» YOUR OBJECTIVE: Leave out every line before the one containing "2101x1283 pixels.", and set down that line and the rest through the end of the listing exactly.

Start of EXTRACTED DATA

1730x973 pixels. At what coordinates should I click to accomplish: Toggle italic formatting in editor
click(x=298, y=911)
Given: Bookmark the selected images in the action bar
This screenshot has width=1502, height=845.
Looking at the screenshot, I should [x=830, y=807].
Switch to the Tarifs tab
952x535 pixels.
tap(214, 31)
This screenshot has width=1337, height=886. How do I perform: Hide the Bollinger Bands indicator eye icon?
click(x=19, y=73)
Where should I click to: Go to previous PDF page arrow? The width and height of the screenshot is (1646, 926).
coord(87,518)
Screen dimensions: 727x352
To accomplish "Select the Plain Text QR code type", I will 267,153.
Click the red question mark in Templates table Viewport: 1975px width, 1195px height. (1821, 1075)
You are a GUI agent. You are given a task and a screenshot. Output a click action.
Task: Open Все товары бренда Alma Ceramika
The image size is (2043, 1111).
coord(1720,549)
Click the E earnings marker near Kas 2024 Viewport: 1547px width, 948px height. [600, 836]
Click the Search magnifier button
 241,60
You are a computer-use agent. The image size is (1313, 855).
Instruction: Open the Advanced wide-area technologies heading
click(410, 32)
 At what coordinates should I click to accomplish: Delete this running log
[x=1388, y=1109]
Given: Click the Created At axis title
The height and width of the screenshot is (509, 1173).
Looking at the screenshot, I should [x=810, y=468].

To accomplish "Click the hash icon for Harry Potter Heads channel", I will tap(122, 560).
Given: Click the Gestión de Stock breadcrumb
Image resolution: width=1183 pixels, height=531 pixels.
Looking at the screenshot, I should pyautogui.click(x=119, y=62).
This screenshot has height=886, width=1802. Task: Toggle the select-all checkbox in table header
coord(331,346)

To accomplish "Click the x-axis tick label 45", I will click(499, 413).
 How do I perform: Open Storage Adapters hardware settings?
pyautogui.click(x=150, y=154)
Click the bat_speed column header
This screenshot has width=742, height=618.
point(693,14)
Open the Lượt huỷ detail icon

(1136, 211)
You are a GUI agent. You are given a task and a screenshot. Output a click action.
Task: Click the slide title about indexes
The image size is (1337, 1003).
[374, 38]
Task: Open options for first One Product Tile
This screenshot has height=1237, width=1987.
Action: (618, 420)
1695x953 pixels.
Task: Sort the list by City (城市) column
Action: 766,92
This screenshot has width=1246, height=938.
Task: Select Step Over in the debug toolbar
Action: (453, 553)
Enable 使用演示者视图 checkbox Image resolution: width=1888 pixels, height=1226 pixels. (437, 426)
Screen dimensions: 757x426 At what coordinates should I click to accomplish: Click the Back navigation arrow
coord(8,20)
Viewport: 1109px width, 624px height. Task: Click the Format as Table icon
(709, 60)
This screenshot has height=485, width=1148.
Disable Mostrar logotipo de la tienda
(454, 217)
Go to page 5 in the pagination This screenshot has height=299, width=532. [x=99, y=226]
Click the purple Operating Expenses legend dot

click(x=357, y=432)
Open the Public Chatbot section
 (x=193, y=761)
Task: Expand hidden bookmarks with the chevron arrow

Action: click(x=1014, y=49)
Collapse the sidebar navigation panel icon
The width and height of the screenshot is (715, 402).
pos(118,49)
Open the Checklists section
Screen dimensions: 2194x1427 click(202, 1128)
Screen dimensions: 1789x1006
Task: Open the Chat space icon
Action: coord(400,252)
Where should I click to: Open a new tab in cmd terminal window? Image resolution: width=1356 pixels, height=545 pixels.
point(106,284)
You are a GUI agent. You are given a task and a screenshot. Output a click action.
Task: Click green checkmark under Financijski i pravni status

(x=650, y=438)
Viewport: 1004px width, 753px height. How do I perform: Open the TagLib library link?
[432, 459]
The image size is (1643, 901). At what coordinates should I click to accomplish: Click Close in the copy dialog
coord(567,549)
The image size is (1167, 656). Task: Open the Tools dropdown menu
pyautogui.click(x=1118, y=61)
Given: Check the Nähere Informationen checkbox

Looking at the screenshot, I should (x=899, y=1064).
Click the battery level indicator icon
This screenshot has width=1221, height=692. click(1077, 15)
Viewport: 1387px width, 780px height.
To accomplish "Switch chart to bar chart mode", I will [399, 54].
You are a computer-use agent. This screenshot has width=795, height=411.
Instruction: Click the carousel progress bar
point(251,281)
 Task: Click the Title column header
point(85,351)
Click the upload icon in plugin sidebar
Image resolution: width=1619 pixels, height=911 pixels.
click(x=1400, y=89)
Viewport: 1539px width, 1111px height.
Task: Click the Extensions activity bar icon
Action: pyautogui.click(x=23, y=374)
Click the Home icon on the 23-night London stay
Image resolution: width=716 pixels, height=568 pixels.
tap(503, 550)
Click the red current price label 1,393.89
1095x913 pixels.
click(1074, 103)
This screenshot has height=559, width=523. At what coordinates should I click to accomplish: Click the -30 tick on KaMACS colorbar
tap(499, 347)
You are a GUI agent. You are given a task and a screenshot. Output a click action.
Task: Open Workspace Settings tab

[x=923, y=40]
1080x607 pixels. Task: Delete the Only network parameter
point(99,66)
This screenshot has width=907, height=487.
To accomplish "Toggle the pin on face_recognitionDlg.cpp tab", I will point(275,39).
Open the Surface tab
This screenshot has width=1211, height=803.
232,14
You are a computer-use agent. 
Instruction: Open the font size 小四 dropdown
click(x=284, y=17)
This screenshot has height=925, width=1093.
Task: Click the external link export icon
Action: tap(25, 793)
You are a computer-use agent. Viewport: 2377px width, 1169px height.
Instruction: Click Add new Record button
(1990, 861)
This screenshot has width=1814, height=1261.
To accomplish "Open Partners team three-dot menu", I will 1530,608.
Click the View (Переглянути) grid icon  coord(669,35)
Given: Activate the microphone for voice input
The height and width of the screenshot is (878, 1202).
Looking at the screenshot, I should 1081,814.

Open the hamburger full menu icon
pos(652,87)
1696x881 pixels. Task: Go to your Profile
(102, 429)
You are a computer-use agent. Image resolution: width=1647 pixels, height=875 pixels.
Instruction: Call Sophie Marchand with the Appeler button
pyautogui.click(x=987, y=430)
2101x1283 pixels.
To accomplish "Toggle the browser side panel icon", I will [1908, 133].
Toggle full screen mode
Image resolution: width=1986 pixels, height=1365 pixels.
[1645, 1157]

End of EXTRACTED DATA

» SOLUTION TO THE EXERCISE:
2101x1283 pixels.
To accomplish "Toggle the browser side panel icon", I will [1908, 133].
Toggle full screen mode
Image resolution: width=1986 pixels, height=1365 pixels.
[1645, 1157]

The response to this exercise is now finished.